**Work to do**:
Rewrite the listing as a numbered list, from the line with "Given: Add video to Watch Later" up to and including the line with "click(604, 301)", leaving out blank lines.
=== Recorded data ===
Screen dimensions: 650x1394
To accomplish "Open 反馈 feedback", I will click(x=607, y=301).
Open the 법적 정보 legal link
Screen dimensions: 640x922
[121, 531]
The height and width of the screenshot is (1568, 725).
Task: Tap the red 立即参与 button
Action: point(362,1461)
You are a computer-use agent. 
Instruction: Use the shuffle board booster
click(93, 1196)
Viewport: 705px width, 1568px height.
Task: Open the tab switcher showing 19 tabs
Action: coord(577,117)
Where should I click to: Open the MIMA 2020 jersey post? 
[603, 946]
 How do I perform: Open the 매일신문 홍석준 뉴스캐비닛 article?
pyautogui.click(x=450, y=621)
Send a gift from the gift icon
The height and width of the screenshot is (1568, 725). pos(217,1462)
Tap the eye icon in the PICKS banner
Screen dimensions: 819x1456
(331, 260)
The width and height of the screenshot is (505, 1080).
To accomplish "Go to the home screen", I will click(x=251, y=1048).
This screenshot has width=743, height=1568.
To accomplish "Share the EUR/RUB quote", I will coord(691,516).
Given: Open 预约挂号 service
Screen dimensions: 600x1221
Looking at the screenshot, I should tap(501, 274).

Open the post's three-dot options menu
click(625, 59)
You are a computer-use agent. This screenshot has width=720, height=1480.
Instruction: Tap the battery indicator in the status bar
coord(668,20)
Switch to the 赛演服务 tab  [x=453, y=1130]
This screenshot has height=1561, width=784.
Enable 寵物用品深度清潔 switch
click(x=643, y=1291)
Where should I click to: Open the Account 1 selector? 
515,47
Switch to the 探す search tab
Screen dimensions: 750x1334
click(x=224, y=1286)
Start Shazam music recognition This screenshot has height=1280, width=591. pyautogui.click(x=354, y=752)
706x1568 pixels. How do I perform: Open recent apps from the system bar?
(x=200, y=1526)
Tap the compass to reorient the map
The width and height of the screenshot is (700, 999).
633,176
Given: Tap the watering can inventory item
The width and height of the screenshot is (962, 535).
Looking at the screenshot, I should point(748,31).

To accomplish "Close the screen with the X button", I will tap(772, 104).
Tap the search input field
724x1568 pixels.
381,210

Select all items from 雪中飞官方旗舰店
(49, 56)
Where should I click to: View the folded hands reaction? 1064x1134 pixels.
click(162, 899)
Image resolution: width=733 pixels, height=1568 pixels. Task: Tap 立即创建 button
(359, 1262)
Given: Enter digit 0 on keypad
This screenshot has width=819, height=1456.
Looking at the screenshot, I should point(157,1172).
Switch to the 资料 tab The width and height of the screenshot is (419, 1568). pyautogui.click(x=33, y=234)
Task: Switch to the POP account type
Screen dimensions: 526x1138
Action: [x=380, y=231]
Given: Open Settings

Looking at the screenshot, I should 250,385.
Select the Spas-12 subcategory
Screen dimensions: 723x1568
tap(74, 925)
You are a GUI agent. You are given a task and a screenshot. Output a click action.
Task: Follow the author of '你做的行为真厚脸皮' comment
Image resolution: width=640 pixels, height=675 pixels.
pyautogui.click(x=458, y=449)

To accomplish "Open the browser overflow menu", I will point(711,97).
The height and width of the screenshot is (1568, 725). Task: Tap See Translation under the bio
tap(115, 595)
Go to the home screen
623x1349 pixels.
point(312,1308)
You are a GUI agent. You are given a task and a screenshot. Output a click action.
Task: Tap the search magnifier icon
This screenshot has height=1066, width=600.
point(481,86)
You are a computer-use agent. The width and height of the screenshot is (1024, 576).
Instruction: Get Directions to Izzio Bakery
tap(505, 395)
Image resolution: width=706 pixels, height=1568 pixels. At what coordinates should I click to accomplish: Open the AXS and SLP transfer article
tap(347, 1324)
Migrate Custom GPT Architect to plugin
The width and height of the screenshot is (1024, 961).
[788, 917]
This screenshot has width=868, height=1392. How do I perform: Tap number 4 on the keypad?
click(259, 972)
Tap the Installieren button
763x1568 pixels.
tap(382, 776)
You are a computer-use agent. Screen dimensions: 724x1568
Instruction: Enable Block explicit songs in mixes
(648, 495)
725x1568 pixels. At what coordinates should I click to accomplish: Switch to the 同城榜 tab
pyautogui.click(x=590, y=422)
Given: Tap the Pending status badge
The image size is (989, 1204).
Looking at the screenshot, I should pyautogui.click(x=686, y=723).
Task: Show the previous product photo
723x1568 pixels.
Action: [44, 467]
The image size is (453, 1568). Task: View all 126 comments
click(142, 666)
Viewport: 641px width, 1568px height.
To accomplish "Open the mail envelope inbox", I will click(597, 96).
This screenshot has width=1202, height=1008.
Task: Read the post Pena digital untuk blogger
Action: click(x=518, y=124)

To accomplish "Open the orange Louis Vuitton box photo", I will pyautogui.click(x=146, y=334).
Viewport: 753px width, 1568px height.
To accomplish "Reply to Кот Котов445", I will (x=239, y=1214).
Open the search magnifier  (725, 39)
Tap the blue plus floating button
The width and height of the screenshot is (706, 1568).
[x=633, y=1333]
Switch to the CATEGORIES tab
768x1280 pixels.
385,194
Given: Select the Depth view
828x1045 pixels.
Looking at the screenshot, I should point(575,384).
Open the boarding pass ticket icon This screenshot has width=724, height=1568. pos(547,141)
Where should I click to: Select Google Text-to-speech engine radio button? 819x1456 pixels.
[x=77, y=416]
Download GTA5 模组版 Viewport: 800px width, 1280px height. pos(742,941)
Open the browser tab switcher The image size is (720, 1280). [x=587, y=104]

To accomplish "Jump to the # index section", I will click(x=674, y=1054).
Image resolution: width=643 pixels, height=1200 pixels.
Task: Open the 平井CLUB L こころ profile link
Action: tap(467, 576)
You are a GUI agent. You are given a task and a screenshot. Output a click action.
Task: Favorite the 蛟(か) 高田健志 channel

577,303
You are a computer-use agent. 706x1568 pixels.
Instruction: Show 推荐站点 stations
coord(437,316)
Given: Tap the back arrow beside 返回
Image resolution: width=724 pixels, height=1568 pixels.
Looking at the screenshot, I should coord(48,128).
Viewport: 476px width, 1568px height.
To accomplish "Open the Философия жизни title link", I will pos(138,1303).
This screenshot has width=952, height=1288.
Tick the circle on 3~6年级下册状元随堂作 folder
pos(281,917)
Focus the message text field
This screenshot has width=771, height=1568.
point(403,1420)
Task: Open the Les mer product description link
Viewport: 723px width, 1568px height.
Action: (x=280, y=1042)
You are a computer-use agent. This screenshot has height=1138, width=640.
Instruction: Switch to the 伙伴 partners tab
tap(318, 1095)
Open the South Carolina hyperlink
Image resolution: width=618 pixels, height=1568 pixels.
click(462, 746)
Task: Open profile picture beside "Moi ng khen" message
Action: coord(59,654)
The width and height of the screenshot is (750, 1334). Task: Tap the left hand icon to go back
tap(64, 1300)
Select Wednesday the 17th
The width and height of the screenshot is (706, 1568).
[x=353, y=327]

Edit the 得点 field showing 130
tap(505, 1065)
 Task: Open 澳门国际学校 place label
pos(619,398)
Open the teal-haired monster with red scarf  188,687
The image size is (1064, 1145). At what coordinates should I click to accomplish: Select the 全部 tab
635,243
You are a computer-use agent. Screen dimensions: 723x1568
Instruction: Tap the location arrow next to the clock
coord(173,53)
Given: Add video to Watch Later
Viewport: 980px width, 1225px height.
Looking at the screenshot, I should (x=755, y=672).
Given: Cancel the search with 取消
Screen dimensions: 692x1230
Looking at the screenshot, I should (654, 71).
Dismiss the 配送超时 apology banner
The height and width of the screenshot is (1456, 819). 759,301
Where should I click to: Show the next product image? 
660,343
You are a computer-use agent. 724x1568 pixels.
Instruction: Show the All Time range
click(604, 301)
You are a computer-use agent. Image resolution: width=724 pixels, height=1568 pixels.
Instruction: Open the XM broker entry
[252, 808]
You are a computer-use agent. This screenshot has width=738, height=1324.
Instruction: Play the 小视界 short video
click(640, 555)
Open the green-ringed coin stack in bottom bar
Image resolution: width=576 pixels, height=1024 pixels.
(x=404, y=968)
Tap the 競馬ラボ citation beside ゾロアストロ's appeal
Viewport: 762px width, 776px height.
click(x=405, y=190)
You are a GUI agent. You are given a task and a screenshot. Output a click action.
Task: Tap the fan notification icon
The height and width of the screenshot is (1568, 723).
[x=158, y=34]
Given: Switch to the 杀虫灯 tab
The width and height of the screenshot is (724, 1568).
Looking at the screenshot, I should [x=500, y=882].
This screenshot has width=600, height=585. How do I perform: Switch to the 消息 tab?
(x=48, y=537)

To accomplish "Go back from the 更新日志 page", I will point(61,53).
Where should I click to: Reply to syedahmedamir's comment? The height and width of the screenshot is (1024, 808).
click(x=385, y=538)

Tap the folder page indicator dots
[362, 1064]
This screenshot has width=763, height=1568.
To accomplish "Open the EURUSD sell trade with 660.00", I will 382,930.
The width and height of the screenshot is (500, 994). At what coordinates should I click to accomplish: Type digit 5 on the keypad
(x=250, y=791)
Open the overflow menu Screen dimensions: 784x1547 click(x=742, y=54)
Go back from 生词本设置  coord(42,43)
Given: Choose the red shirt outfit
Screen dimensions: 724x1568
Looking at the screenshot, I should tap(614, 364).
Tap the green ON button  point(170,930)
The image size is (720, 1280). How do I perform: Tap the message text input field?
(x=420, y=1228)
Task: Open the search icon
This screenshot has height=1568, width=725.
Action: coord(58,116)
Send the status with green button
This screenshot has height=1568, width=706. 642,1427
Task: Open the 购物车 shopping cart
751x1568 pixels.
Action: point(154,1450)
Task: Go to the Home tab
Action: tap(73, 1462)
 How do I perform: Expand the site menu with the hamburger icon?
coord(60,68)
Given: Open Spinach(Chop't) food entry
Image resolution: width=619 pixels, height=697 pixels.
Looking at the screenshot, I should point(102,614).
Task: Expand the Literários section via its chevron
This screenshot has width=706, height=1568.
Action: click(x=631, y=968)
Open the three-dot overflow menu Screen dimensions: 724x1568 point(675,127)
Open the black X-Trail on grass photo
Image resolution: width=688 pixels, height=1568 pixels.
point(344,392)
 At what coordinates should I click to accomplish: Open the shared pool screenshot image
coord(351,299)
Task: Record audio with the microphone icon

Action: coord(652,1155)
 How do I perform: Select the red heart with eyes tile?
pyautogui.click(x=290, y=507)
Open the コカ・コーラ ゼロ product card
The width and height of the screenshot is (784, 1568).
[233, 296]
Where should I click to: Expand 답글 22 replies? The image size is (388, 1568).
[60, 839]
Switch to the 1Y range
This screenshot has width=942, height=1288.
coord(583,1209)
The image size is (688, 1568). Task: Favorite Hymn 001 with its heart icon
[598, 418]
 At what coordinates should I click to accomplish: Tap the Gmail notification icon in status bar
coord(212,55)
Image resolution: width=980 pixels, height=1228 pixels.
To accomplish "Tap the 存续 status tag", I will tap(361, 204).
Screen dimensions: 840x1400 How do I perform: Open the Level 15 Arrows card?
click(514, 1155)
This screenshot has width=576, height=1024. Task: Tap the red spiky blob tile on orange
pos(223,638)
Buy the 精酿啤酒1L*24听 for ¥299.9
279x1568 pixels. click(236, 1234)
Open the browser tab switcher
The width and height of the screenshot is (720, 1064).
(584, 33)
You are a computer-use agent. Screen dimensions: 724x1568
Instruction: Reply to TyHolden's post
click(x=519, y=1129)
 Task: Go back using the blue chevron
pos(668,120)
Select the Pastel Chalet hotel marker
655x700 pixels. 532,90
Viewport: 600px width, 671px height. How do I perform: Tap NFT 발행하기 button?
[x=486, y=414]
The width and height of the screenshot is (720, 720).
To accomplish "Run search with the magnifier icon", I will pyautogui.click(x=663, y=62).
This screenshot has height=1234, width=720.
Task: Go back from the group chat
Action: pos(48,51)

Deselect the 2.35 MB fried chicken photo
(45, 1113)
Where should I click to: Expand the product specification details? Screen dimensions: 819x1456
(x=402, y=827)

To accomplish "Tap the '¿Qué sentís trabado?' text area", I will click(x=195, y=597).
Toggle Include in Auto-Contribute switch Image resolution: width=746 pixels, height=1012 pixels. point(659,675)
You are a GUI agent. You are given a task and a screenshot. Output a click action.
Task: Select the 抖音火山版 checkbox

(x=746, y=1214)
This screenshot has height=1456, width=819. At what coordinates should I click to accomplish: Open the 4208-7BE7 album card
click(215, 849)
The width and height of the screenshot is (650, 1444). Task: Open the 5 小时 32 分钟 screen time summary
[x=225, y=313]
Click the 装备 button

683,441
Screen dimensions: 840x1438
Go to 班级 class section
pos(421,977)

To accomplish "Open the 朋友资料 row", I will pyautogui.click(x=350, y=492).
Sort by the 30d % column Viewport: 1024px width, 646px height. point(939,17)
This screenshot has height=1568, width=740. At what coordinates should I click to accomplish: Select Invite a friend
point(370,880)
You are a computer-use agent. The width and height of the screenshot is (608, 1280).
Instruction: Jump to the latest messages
===
**Answer to the exercise**:
1. Given: Add video to Watch Later
2. Viewport: 980px width, 1225px height.
3. Looking at the screenshot, I should (x=755, y=672).
4. Given: Cancel the search with 取消
5. Screen dimensions: 692x1230
6. Looking at the screenshot, I should (654, 71).
7. Dismiss the 配送超时 apology banner
8. The height and width of the screenshot is (1456, 819). 759,301
9. Where should I click to: Show the next product image? 
10. 660,343
11. You are a computer-use agent. 724x1568 pixels.
12. Instruction: Show the All Time range
13. click(604, 301)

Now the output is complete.